#### The problem:
Every single record needs to be restated word for word.
Available data Start Marker
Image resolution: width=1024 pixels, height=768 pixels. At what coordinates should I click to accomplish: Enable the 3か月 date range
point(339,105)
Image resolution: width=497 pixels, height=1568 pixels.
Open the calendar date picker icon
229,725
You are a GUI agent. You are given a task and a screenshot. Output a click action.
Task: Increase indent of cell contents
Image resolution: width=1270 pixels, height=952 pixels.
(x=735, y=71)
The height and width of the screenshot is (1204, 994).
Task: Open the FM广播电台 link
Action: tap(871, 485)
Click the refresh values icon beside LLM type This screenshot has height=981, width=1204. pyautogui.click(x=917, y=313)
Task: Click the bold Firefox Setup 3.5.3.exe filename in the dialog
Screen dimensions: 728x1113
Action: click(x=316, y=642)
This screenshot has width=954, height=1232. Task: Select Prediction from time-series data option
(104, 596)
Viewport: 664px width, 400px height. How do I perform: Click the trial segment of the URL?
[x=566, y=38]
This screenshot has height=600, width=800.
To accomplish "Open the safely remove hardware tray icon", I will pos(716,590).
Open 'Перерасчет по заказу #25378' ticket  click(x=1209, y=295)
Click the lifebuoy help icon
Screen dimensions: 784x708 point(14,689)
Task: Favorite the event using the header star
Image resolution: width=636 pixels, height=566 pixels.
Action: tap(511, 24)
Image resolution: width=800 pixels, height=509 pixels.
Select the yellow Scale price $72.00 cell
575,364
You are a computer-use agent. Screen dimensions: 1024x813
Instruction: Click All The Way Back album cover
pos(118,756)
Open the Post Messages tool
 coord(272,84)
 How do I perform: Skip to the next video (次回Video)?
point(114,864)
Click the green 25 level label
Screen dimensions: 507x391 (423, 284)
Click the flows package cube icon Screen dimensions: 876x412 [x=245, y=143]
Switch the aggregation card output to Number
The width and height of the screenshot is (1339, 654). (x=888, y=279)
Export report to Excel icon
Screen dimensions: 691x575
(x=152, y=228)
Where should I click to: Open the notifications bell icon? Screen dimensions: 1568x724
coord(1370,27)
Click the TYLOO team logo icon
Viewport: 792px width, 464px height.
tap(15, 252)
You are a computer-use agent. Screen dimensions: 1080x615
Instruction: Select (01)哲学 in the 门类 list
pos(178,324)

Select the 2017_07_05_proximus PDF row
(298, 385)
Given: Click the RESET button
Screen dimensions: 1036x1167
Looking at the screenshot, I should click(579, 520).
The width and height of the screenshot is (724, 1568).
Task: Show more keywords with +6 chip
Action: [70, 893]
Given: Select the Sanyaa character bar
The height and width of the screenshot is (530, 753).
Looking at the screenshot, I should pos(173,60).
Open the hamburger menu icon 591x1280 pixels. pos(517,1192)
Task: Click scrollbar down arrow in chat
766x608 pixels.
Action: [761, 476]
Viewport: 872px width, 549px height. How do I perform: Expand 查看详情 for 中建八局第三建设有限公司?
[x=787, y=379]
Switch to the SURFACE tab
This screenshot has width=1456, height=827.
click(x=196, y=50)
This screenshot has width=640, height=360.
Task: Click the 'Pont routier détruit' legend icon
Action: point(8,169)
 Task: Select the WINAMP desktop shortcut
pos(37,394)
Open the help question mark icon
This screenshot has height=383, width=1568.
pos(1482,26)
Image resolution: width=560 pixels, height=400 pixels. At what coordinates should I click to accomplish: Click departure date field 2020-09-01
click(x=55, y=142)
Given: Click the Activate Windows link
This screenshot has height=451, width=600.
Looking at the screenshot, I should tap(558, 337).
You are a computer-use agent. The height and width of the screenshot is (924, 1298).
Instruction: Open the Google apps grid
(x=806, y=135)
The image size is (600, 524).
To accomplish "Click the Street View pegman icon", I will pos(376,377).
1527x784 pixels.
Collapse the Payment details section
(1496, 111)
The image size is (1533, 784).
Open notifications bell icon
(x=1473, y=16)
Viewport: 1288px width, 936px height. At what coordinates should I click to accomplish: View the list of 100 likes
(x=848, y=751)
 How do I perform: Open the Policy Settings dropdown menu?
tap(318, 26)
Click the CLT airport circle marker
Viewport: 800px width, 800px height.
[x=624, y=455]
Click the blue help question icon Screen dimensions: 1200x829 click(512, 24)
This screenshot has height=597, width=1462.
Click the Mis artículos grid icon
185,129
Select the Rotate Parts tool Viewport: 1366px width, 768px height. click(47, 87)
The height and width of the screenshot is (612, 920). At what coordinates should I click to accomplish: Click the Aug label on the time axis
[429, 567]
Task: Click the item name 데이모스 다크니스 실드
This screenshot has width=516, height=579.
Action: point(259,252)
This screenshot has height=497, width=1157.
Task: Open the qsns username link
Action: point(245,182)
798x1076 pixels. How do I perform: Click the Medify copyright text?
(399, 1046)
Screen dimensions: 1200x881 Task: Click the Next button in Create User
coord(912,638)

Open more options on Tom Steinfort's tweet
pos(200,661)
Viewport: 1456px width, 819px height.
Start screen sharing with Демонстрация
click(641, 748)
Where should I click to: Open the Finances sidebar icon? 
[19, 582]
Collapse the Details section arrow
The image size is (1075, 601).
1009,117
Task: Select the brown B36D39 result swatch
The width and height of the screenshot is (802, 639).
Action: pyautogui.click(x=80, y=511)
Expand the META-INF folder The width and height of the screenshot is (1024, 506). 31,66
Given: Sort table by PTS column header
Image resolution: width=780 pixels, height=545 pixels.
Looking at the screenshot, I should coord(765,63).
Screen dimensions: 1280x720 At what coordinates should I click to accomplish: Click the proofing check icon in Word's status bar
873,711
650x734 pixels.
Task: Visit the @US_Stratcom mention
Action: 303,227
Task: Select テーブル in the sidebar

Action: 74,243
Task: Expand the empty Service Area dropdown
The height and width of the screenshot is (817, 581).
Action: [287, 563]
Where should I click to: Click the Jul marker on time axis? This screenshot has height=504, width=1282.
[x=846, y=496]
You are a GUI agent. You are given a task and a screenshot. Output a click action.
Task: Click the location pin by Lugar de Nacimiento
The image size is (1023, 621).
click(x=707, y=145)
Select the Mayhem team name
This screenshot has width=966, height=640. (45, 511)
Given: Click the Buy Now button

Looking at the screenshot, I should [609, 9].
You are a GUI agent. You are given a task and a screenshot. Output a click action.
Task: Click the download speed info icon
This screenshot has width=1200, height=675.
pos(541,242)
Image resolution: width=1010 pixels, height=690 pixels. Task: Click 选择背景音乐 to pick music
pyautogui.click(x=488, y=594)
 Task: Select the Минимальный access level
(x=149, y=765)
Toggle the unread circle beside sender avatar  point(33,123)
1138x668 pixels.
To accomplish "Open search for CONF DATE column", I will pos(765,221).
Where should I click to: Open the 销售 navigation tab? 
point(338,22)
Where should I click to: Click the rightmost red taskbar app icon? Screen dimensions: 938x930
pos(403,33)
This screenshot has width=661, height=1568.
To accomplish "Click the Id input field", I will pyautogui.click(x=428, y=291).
Available data End Marker
#### Solution to the exercise:
Image resolution: width=1024 pixels, height=768 pixels. At what coordinates should I click to accomplish: Enable the 3か月 date range
point(339,105)
Image resolution: width=497 pixels, height=1568 pixels.
Open the calendar date picker icon
229,725
You are a GUI agent. You are given a task and a screenshot. Output a click action.
Task: Increase indent of cell contents
Image resolution: width=1270 pixels, height=952 pixels.
(x=735, y=71)
The height and width of the screenshot is (1204, 994).
Task: Open the FM广播电台 link
Action: tap(871, 485)
Click the refresh values icon beside LLM type This screenshot has height=981, width=1204. pyautogui.click(x=917, y=313)
Task: Click the bold Firefox Setup 3.5.3.exe filename in the dialog
Screen dimensions: 728x1113
Action: click(x=316, y=642)
This screenshot has width=954, height=1232. Task: Select Prediction from time-series data option
(104, 596)
Viewport: 664px width, 400px height. How do I perform: Click the trial segment of the URL?
[x=566, y=38]
This screenshot has height=600, width=800.
To accomplish "Open the safely remove hardware tray icon", I will pos(716,590).
Open 'Перерасчет по заказу #25378' ticket  click(x=1209, y=295)
Click the lifebuoy help icon
Screen dimensions: 784x708 point(14,689)
Task: Favorite the event using the header star
Image resolution: width=636 pixels, height=566 pixels.
Action: tap(511, 24)
Image resolution: width=800 pixels, height=509 pixels.
Select the yellow Scale price $72.00 cell
575,364
You are a computer-use agent. Screen dimensions: 1024x813
Instruction: Click All The Way Back album cover
pos(118,756)
Open the Post Messages tool
 coord(272,84)
 How do I perform: Skip to the next video (次回Video)?
point(114,864)
Click the green 25 level label
Screen dimensions: 507x391 (423, 284)
Click the flows package cube icon Screen dimensions: 876x412 [x=245, y=143]
Switch the aggregation card output to Number
The width and height of the screenshot is (1339, 654). (x=888, y=279)
Export report to Excel icon
Screen dimensions: 691x575
(x=152, y=228)
Where should I click to: Open the notifications bell icon? Screen dimensions: 1568x724
coord(1370,27)
Click the TYLOO team logo icon
Viewport: 792px width, 464px height.
tap(15, 252)
You are a computer-use agent. Screen dimensions: 1080x615
Instruction: Select (01)哲学 in the 门类 list
pos(178,324)

Select the 2017_07_05_proximus PDF row
(298, 385)
Given: Click the RESET button
Screen dimensions: 1036x1167
Looking at the screenshot, I should click(579, 520).
The width and height of the screenshot is (724, 1568).
Task: Show more keywords with +6 chip
Action: [70, 893]
Given: Select the Sanyaa character bar
The height and width of the screenshot is (530, 753).
Looking at the screenshot, I should pos(173,60).
Open the hamburger menu icon 591x1280 pixels. pos(517,1192)
Task: Click scrollbar down arrow in chat
766x608 pixels.
Action: [761, 476]
Viewport: 872px width, 549px height. How do I perform: Expand 查看详情 for 中建八局第三建设有限公司?
[x=787, y=379]
Switch to the SURFACE tab
This screenshot has width=1456, height=827.
click(x=196, y=50)
This screenshot has width=640, height=360.
Task: Click the 'Pont routier détruit' legend icon
Action: point(8,169)
 Task: Select the WINAMP desktop shortcut
pos(37,394)
Open the help question mark icon
This screenshot has height=383, width=1568.
pos(1482,26)
Image resolution: width=560 pixels, height=400 pixels. At what coordinates should I click to accomplish: Click departure date field 2020-09-01
click(x=55, y=142)
Given: Click the Activate Windows link
This screenshot has height=451, width=600.
Looking at the screenshot, I should tap(558, 337).
You are a computer-use agent. The height and width of the screenshot is (924, 1298).
Instruction: Open the Google apps grid
(x=806, y=135)
The image size is (600, 524).
To accomplish "Click the Street View pegman icon", I will pos(376,377).
1527x784 pixels.
Collapse the Payment details section
(1496, 111)
The image size is (1533, 784).
Open notifications bell icon
(x=1473, y=16)
Viewport: 1288px width, 936px height. At what coordinates should I click to accomplish: View the list of 100 likes
(x=848, y=751)
 How do I perform: Open the Policy Settings dropdown menu?
tap(318, 26)
Click the CLT airport circle marker
Viewport: 800px width, 800px height.
[x=624, y=455]
Click the blue help question icon Screen dimensions: 1200x829 click(512, 24)
This screenshot has height=597, width=1462.
Click the Mis artículos grid icon
185,129
Select the Rotate Parts tool Viewport: 1366px width, 768px height. click(47, 87)
The height and width of the screenshot is (612, 920). At what coordinates should I click to accomplish: Click the Aug label on the time axis
[429, 567]
Task: Click the item name 데이모스 다크니스 실드
This screenshot has width=516, height=579.
Action: point(259,252)
This screenshot has height=497, width=1157.
Task: Open the qsns username link
Action: point(245,182)
798x1076 pixels. How do I perform: Click the Medify copyright text?
(399, 1046)
Screen dimensions: 1200x881 Task: Click the Next button in Create User
coord(912,638)

Open more options on Tom Steinfort's tweet
pos(200,661)
Viewport: 1456px width, 819px height.
Start screen sharing with Демонстрация
click(641, 748)
Where should I click to: Open the Finances sidebar icon? 
[19, 582]
Collapse the Details section arrow
The image size is (1075, 601).
1009,117
Task: Select the brown B36D39 result swatch
The width and height of the screenshot is (802, 639).
Action: pyautogui.click(x=80, y=511)
Expand the META-INF folder The width and height of the screenshot is (1024, 506). 31,66
Given: Sort table by PTS column header
Image resolution: width=780 pixels, height=545 pixels.
Looking at the screenshot, I should coord(765,63).
Screen dimensions: 1280x720 At what coordinates should I click to accomplish: Click the proofing check icon in Word's status bar
873,711
650x734 pixels.
Task: Visit the @US_Stratcom mention
Action: 303,227
Task: Select テーブル in the sidebar

Action: 74,243
Task: Expand the empty Service Area dropdown
The height and width of the screenshot is (817, 581).
Action: [287, 563]
Where should I click to: Click the Jul marker on time axis? This screenshot has height=504, width=1282.
[x=846, y=496]
You are a GUI agent. You are given a task and a screenshot. Output a click action.
Task: Click the location pin by Lugar de Nacimiento
The image size is (1023, 621).
click(x=707, y=145)
Select the Mayhem team name
This screenshot has width=966, height=640. (45, 511)
Given: Click the Buy Now button

Looking at the screenshot, I should [609, 9].
You are a GUI agent. You are given a task and a screenshot. Output a click action.
Task: Click the download speed info icon
This screenshot has width=1200, height=675.
pos(541,242)
Image resolution: width=1010 pixels, height=690 pixels. Task: Click 选择背景音乐 to pick music
pyautogui.click(x=488, y=594)
 Task: Select the Минимальный access level
(x=149, y=765)
Toggle the unread circle beside sender avatar  point(33,123)
1138x668 pixels.
To accomplish "Open search for CONF DATE column", I will pos(765,221).
Where should I click to: Open the 销售 navigation tab? 
point(338,22)
Where should I click to: Click the rightmost red taskbar app icon? Screen dimensions: 938x930
pos(403,33)
This screenshot has width=661, height=1568.
To accomplish "Click the Id input field", I will pyautogui.click(x=428, y=291).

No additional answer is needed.